A new treatment for adult-onset diabetes and obesity developed by researchers at Indiana University and the German Research Center for Environmental Health has essentially cured lab animals of obesity, diabetes and associated lipid abnormalities through improved glucose sensitivity, reduced appetite and enhanced calorie burning.
In preclinical trials, the new peptide -- a molecular integration of three gastrointestinal hormones -- lowered blood sugar levels and reduced body fat beyond all existing drugs, according to the work co-led by IU Distinguished Professor of Chemistry Richard DiMarchi and Matthias Tschöp, director of the Institute for Diabetes and Obesity at the German Research Center for Environmental Health. The new findings were published today in Nature Medicine.
These preclinical results advance the clinical work the team announced last year that a peptide combining the properties of two endocrine hormones, GLP-1 and GIP, was an effective treatment for adult-onset diabetes. This new molecule includes a third hormone activity, glucagon.
"This triple hormone effect in a single molecule shows results never achieved before," said co-first author Brian Finan, a scientist at the Helmholtz Diabetes Center who earned his Ph.D. in biochemistry at IU in DiMarchi's lab. "A number of metabolic control centers are influenced simultaneously, namely in the pancreas, liver, fat depots and brain."

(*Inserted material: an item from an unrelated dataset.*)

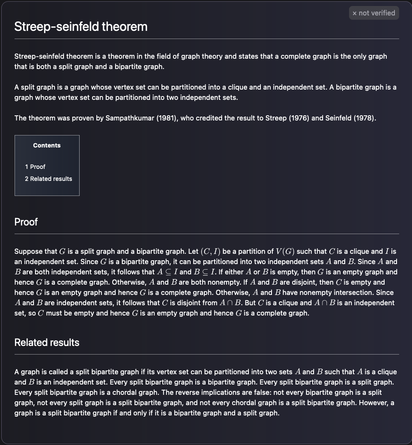The image size is (412, 445).
Task: Click the × icon in the verification badge
Action: point(355,13)
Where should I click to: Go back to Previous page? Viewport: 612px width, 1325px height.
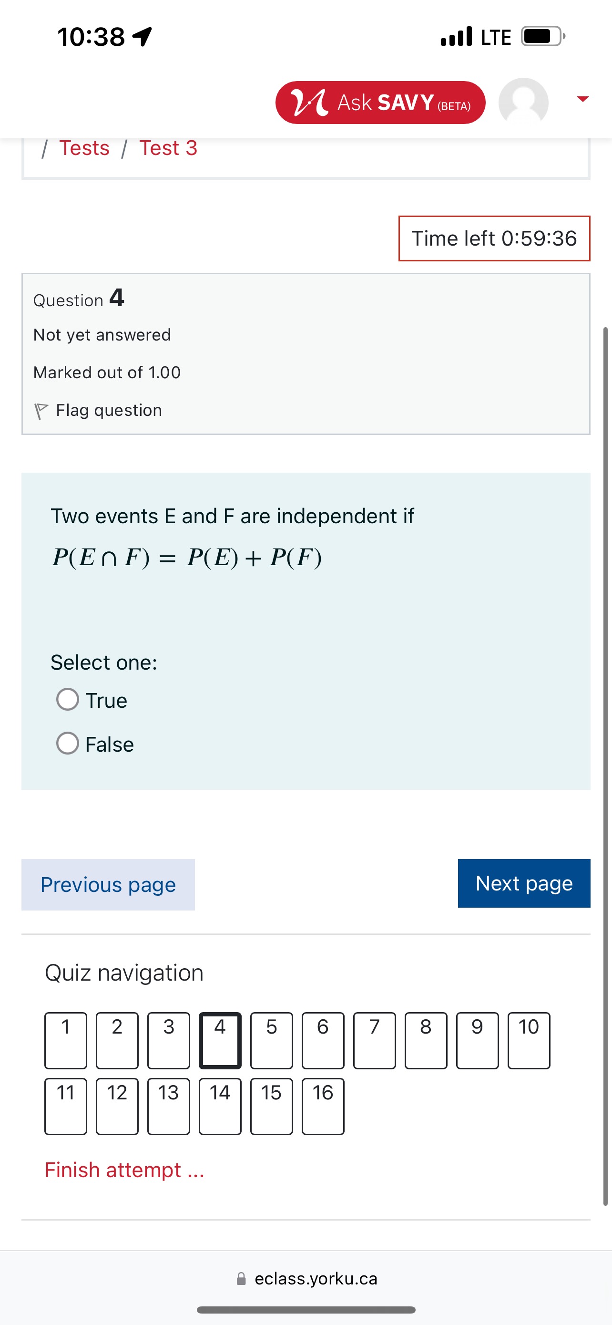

In constructing the new single-cell molecules with triple-hormone action, the researchers found they could reduce body weight in rodents by about 30 percent, almost twice as much as the GLP-1/GIP double hormone. The molecules are called triple agonists -- three hormones combined molecularly that can bind to and activate receptors to produce certain biological responses.
"This peptide represents the first rationally designed, fully potent and balanced triple agonist ever achieved in the treatment of any disease," DiMarchi said. "The benefits of the previously reported individual co-agonists have been integrated to a single molecule of triple action that provides unprecedented efficacy to lower body weight and control metabolism."
In the paper, the team described the new results as "unparalleled" when compared to earlier tests using the three hormones alone and together as co-agonists. It is a clear demonstration that combining GLP-1, GIP and glucagon can produce improved therapeutic effects.
The triple hormone specifically and equally targets three receptors of GLP-1, GIP and glucagon. GLP-1 and GIP predominantly contribute to enhancing insulin action and reducing blood glucose. GLP-1 also curbs appetite, while glucagon primarily increases the long-term rate at which calories are burned and improves liver function.
Human clinical trials are being managed by Roche, which also co-authored the new paper. Inventions associated with this work have been licensed through the Indiana University Research and Technology Corp. to Marcadia Biotech Inc., which Roche acquired in 2010.
Additional scientists affiliated with IU and DiMarchi's lab were co-first author Bin Yang and Joseph Chabenne, Vasily Gelfanov, David Smiley and Ma Tao.